Alas, poor Melvyn Roffe.

The recently appointed principal of George Watson's College, one of Edinburgh's most popular independent schools, was probably unaware of the resentment his recent comments about Scottish literature would arouse. The former English teacher criticised compulsory testing on Scottish texts in the Curriculum for Excellence, suggesting "mandatory texts are likely to reduce the scope of pupils' understanding of literature when we should be broadening the scope of their understanding and encouraging them to read very widely".

When Roffe added that "in the past few weeks, I have heard more about Robert Burns's role in romantic literature than ever before" he well and truly laid down the gauntlet. To the restless dead can now be added the exasperated living, who are growing weary of having to defend the country's heritage of world-class writers.

Formerly headmaster of a state school in Norfolk, and before that in Wales, Roffe most likely did not hear much about the Bard among his colleagues. Ignorance of Scottish literature is, after all, widespread. Yet to infer that hearing Burns's name so often since his arrival in Edinburgh is a sign of jingoism or special pleading is more than a little offensive. Academics across the world, from Toronto to Johannesburg, recognise Burns's genius, and acknowledge his influence has been incalculable.

Yet where I would take greatest issue with Roffe and naysayers like him is not over his opinion about the worth of any individual writer, but the belief that there is something intrinsically narrow, parochial and inferior about Scottish literature. "In any culture," he says, "we must be proud of its distinctiveness but we must also be very aware of its role in global literature. There has got to be a balance with preparing pupils for English courses at universities across Europe and the world."

The implication is that reading too much Scottish literature would be a handicap, and that pupils need to have absorbed work from a host of other English-speaking countries to have any hope of properly appreciating books. Such an outlook implies that if a child were reared solely on Dunbar and Henryson, Stevenson and Spark, Scott and Burns, Grassic Gibbon and Kelman, they would be at a severe disadvantage when faced with the rest of world literature. Yet, while nobody would wish to deprive anyone of the glories of Shakespeare or Milton, Woolf or Waugh, for the sake of argument a wholly Scottish education would nevertheless equip them fully to comprehend any writer. Good books are good books, wherever they come from, and what one learns from literature is the same whether it is a Hebridean poem or a novel from the Steppes.

The growing insistence on global reach is worrying, especially when it relates to something that depends so closely on its origins for its flavour and power. When it comes to fine writing, a book's international appeal is irrelevant. Nor can one fool oneself that by reading a foreign book one actually understands it. Think how many classics in their original language are never translated: not because they are not excellent, but because they would not be comprehensible to other cultures.

The aim of studying English is presumably to understand the art forms of fiction, drama and poetry. If that's the case then making the connection between where and when the words were written, and the shape this imposed on them, is every bit as important as learning about other countries, and how people live.

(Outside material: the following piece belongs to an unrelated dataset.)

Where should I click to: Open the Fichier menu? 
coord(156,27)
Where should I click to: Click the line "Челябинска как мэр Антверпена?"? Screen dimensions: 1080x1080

Otherwise, what can one hope to learn from an English course? Is its purpose to tick off the big cats of the canon, or enjoy peering through a keyhole into foreign lives? Or is it to explore how writers think and create? In other words, is it a form of armchair anthropology, or an education in aesthetic expression?

Considering how many graduates in English in this country know virtually nothing of our literature, one suspects that ingrained imperialism and a love of the exotic remain the arbiters of what is most worthy of attention. Those who disdain Scottish books will no doubt continue to teach them as if they were a spoonful of medicine, sweetened by the promise of something more palatable tomorrow.